Warriors of Fire. Her visor picks out a dozen bright shapes charging through a landslide of debris. Only meters away from the smoking wreck of a falcon Asauinn hid within. The steep slope manages to keep them at bay. She sucks in a long breath, then rises up from the cover of the Falcon. The first two kills are taken without effort, the others fall to ground and begin to fight back. blue laser fire punches through Isalla’s neck guard like a knife through fabric. Isalla collapses into her, clutching at the cauterized wound in her throat. Asauinn instinctively shoves her comrade’s writhing body off of her, forgetting the guilt in the heat of conflict. 

The distinctive shrill scream of the shadow weaver wails over the battlefield again, trying to swat the fire warriors who move through the shadows like elegant primitives.

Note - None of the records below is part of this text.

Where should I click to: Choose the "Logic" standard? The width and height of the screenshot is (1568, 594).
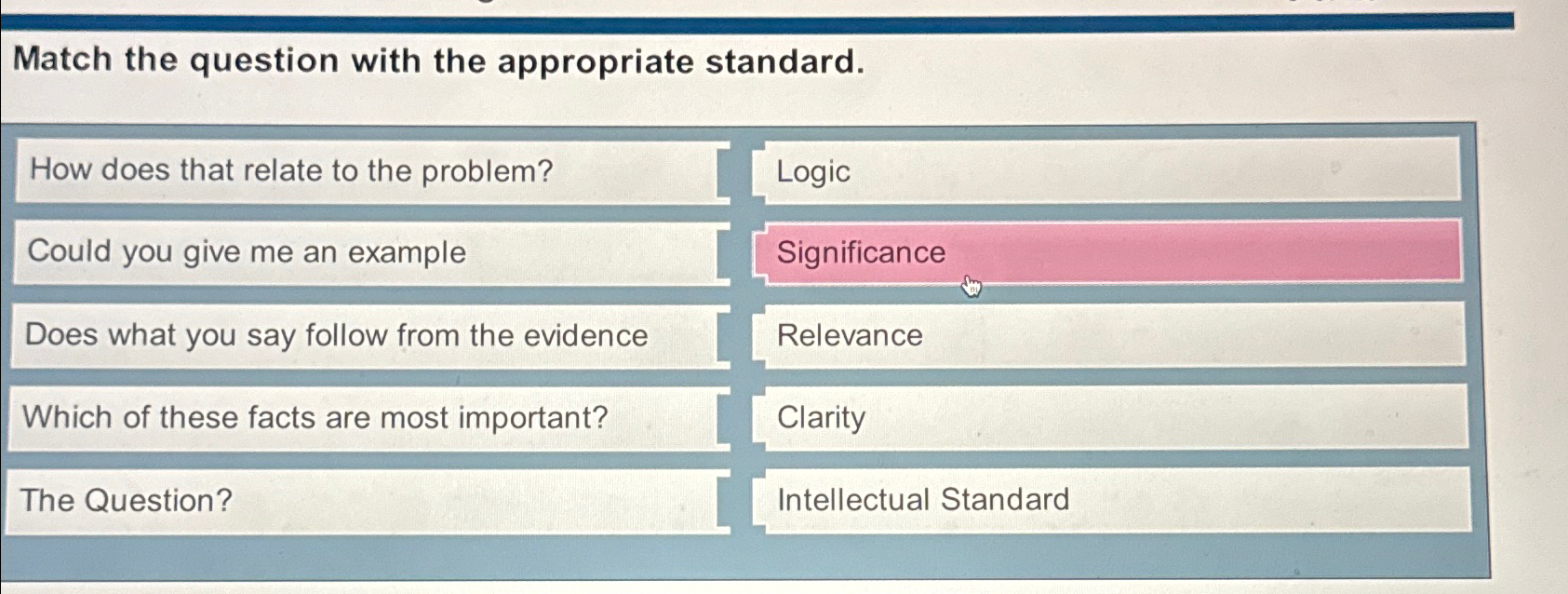pyautogui.click(x=1107, y=171)
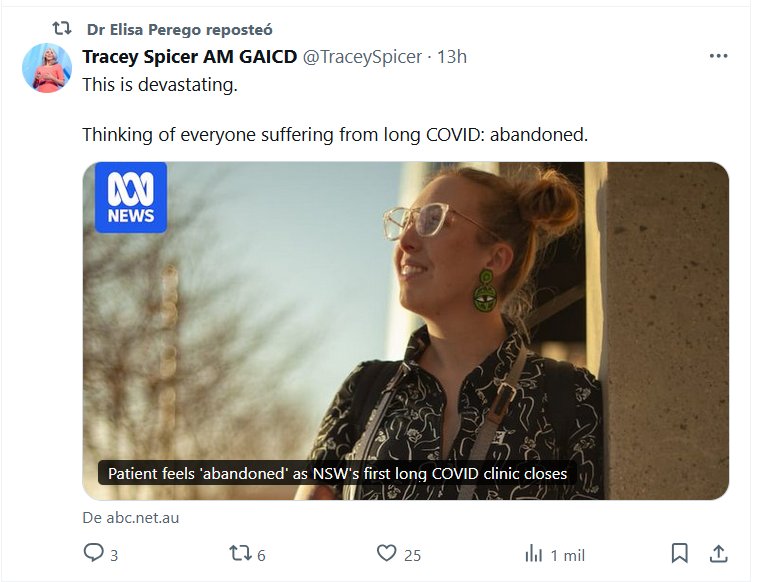
Task: Click Tracey Spicer's profile avatar
Action: (47, 68)
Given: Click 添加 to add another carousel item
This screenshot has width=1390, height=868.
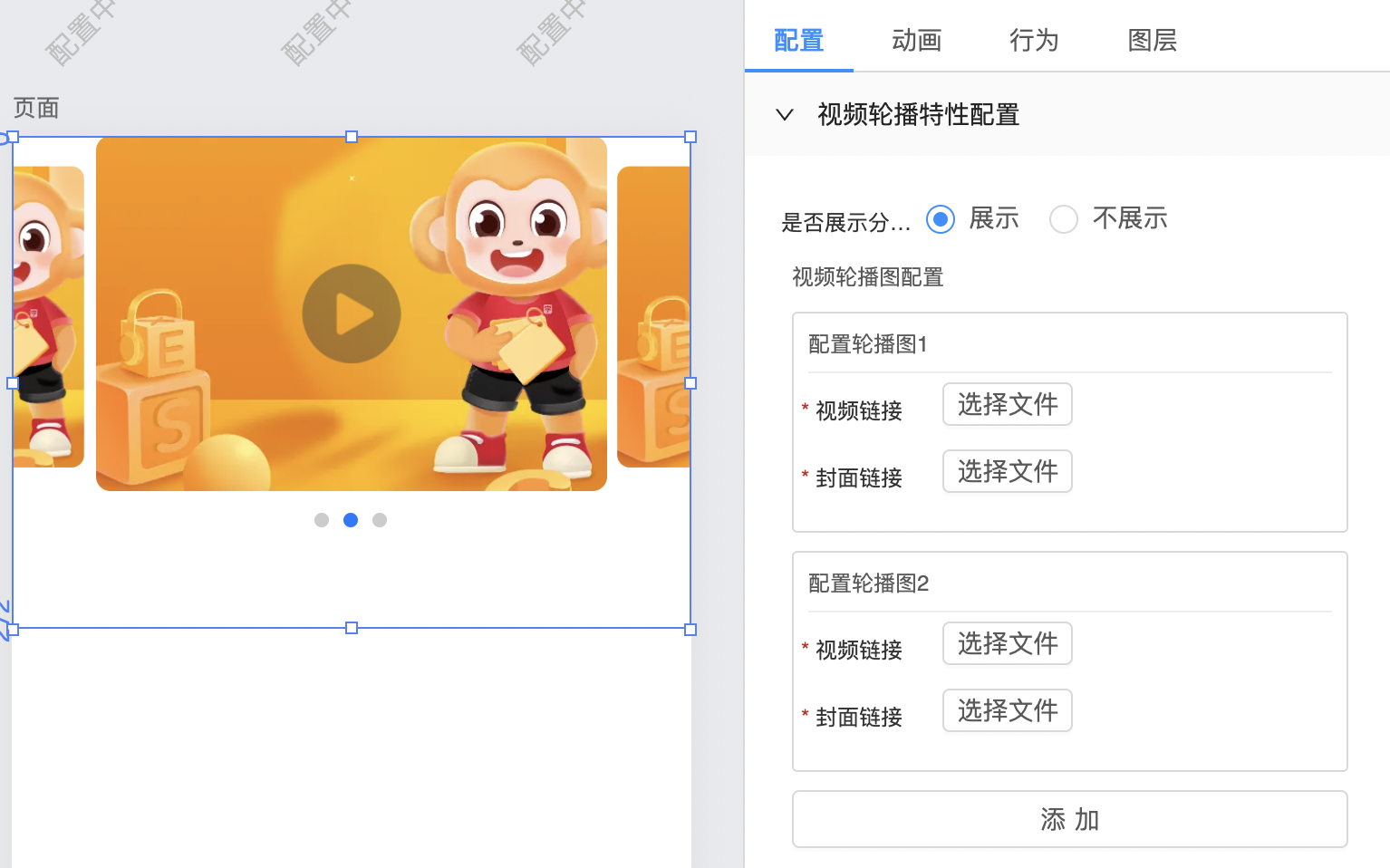Looking at the screenshot, I should pos(1069,819).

Dozens are minced in the span of an eye blink, the others that stand look more determined to slay their foes than ever before. One of them is laughing maniacally, dispatching a reckless Eldar Pirate attempting to cut off his head. She’s scowling at the little alien, raising her catapult for a precise kill…
The Warlocks immediately begin screaming the order to fall back. The concentration is broken and her prey scurries off to the safety of his brothers. Sapphire bolts rain down on the Falcon blindly, trying to find a mark on her. Midonas’ Corsairs nearly break cover all at once despite the spike in Tau firepower. She stifles a cry of dismay to see her brethren abandon the fight, enemy drones swoop and gun down the stragglers. 

“Asauinn! Fall back! Get out of there!” Yriel’s voice cut through the den of battle into her mind. The touch of his thoughts on her own cause her to look up into the star lit night. Armadas are dancing up there in space, a delightful fireworks show if one could forget all the death. It’s so beautiful, Asauinn doesn’t notice the falling stars until the last moment. Picking Isalla’s soul stone free of her still form, she darts out of the falcon the moment the fire warriors begin surrounding it from a distance. 

Pulse fire cuts grazing burns through her mesh armor and flesh, but no shot is true enough to bring her down. The Tau smart missiles fall upon designated zones without warning. Massive dome buildings come crashing down, exploding in a deafening cacophony of noise that makes the earth tremble. They begin far off initially, but each wave of destruction comes closer and closer with each renewal. Not all of the Marauding Eldar could survive the Tau’s wrathful attack. The war-walkers covering the escape were swept aside in a single volley. Dozens of the Canyon of the Shards vanished in pulses of blinding light, their screams drowned out by roaring shockwaves. 

The rate of fire from the Tau infantry doubled, followed by the superheated rail cannon blasts. Asauinn’s catapult is unloading while she moves in between the rubble heaps. Fire warriors emerging from the shadows attempt to intercept her and gun her down. She primes and throws a plasma grenade through a large window, the explosion vomits out blue blood and gore. The survivors respond by blinding her with their own grenades. Something punches through the small of her back, exiting just below the ribcage. A fresh lance of agony spears through the inside of the wound. She can’t repress the scream, losing her balance, collapsing deep into a blackened crater. Gods, to die on this godless planet…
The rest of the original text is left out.